ACTION ITEM.
Every line below should come back exactly as written, though the pictures stay out.

DATA FOR PROCESSING.
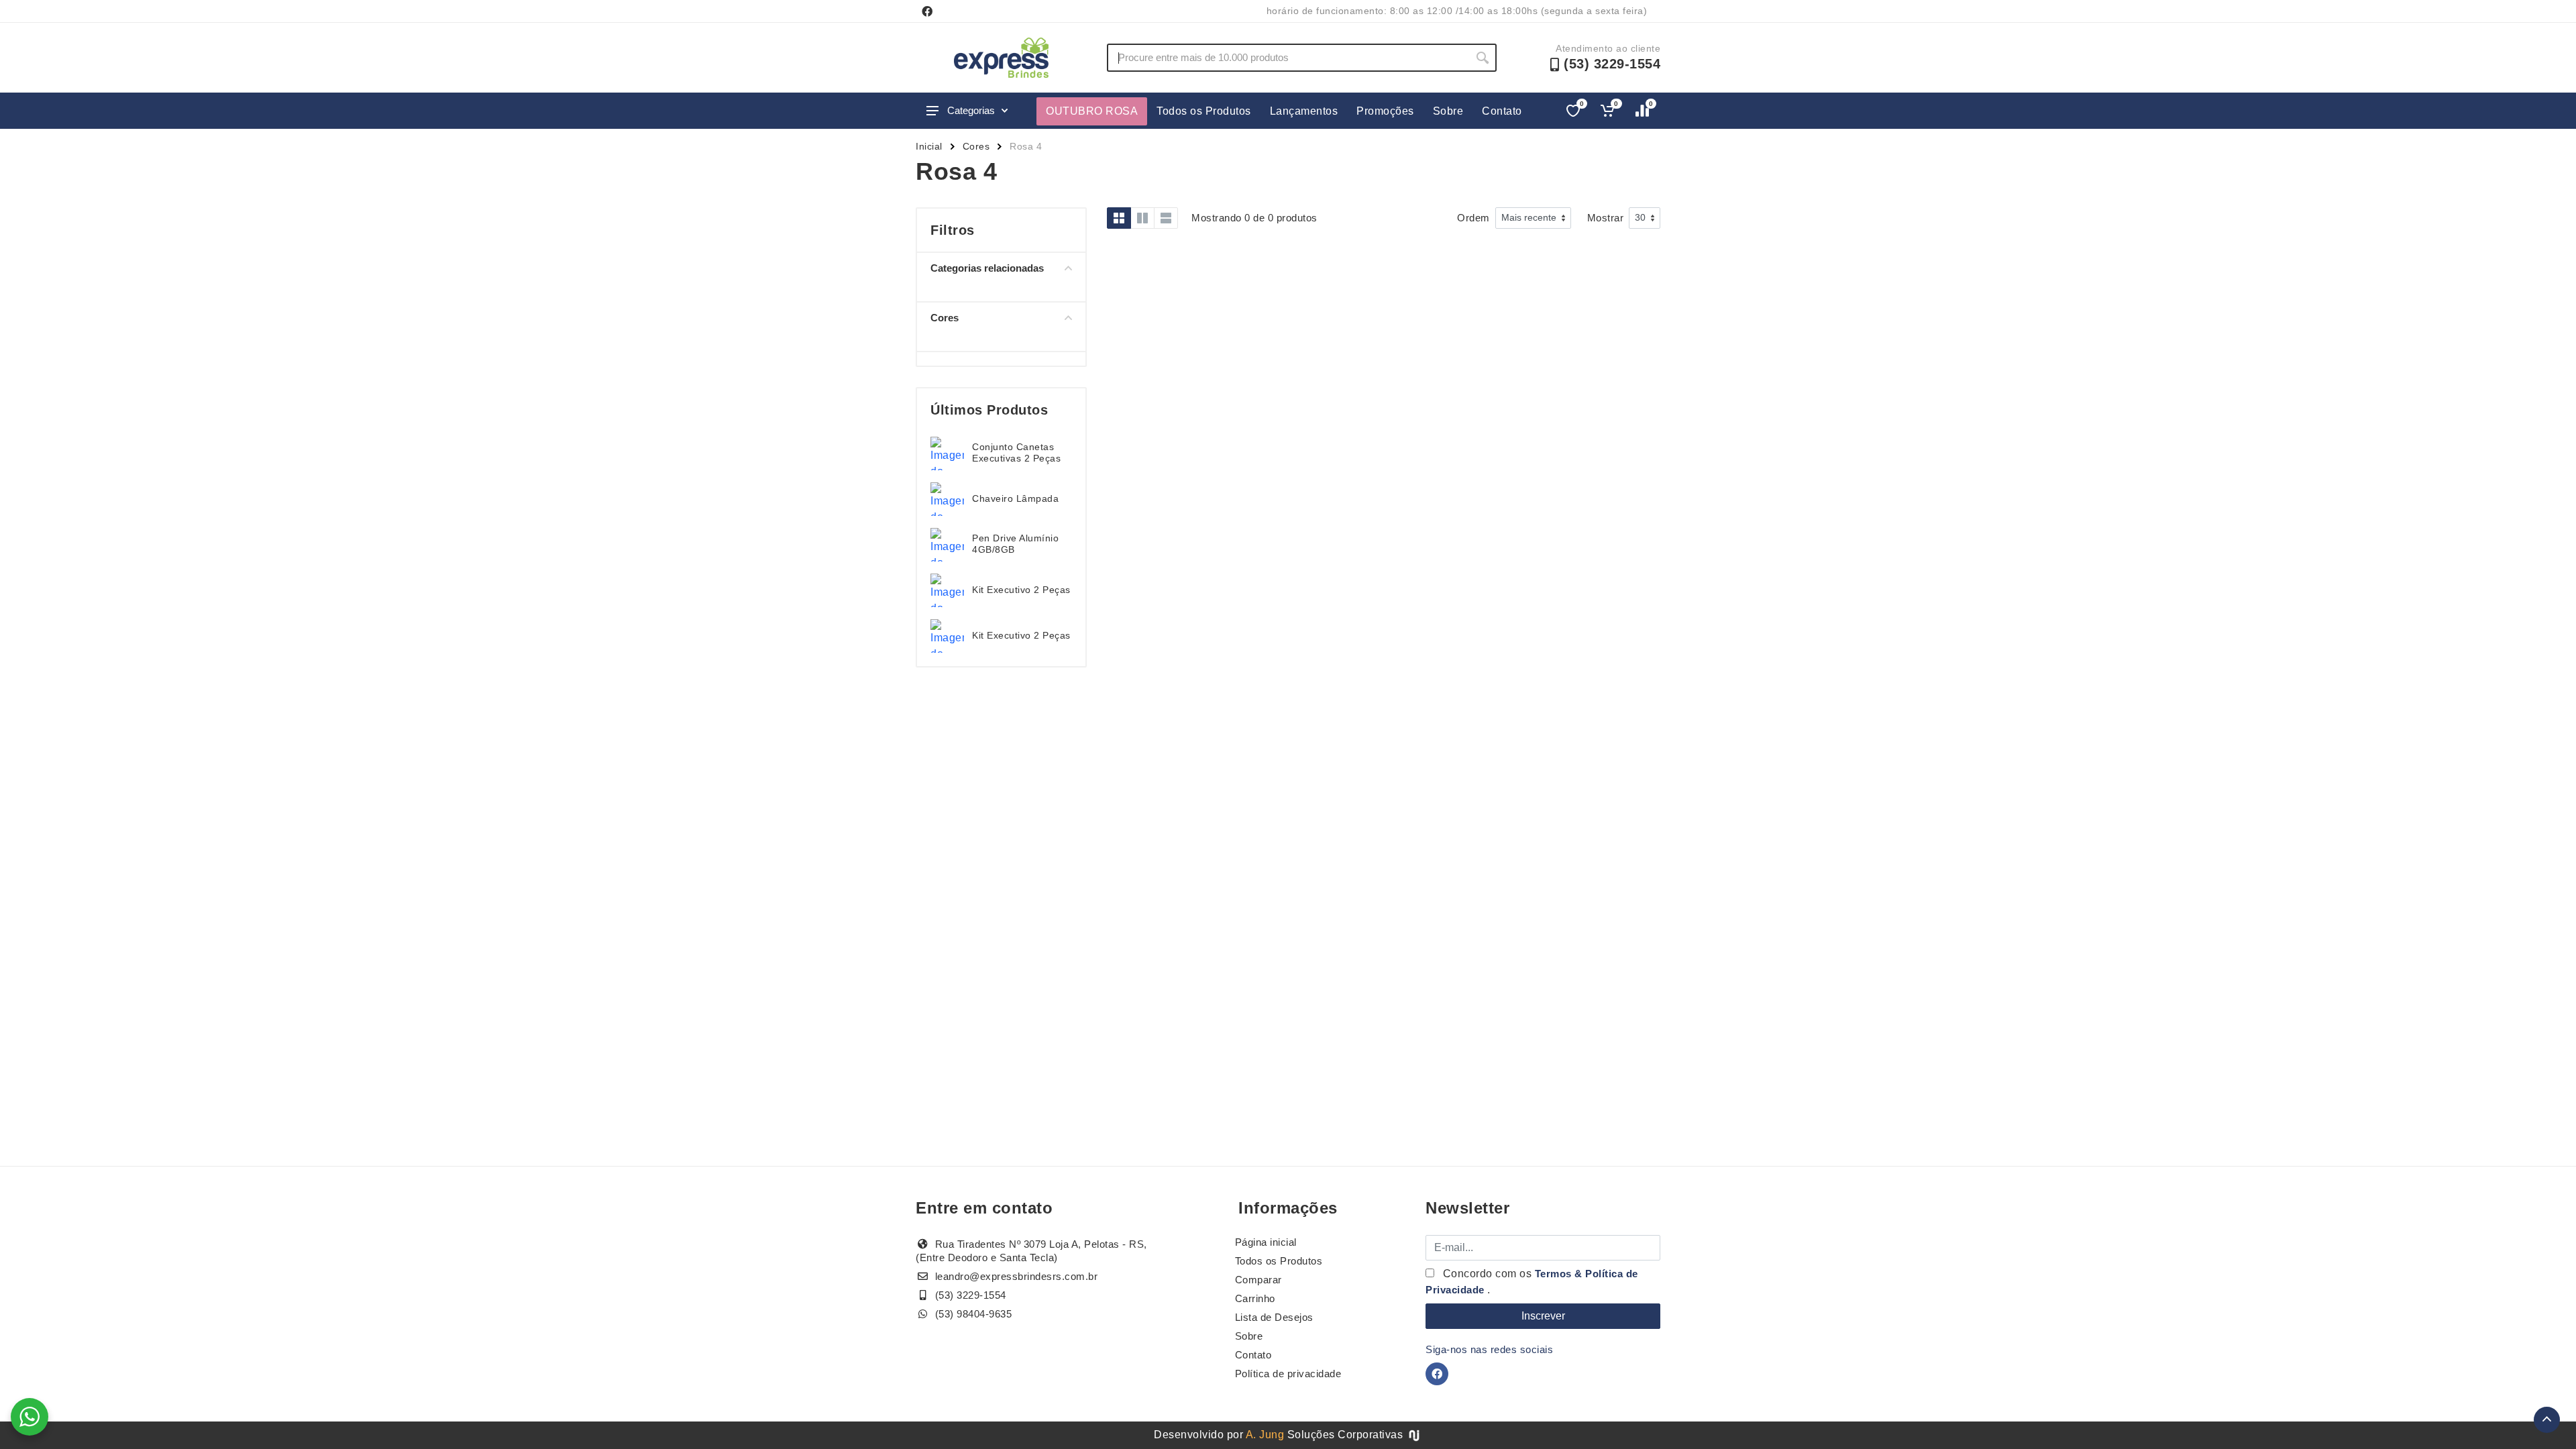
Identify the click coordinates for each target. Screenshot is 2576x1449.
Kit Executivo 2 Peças (1021, 589)
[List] (1166, 218)
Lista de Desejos (1274, 1317)
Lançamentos (1304, 111)
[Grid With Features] (1142, 218)
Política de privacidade (1288, 1373)
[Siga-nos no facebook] (927, 11)
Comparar (1258, 1279)
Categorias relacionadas (987, 268)
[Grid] (1119, 218)
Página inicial (1266, 1242)
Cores (976, 146)
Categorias (971, 110)
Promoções (1385, 111)
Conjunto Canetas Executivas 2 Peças (1016, 452)
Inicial (929, 146)
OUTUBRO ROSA (1092, 111)
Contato (1502, 111)
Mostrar (1605, 217)
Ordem (1473, 217)
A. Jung (1265, 1434)
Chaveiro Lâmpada (1015, 498)
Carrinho (1255, 1298)
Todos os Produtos (1204, 111)
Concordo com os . (1532, 1281)
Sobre (1448, 111)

OUTPUT.
Identify the click coordinates for each target. Screenshot is 2576x1449.
Kit Executivo 2 Peças (1021, 589)
[List] (1166, 218)
Lista de Desejos (1274, 1317)
Lançamentos (1304, 111)
[Grid With Features] (1142, 218)
Política de privacidade (1288, 1373)
[Siga-nos no facebook] (927, 11)
Comparar (1258, 1279)
Categorias relacionadas (987, 268)
[Grid] (1119, 218)
Página inicial (1266, 1242)
Cores (976, 146)
Categorias (971, 110)
Promoções (1385, 111)
Conjunto Canetas Executivas 2 Peças (1016, 452)
Inicial (929, 146)
OUTUBRO ROSA (1092, 111)
Contato (1502, 111)
Mostrar (1605, 217)
Ordem (1473, 217)
A. Jung (1265, 1434)
Chaveiro Lâmpada (1015, 498)
Carrinho (1255, 1298)
Todos os Produtos (1204, 111)
Concordo com os . (1532, 1281)
Sobre (1448, 111)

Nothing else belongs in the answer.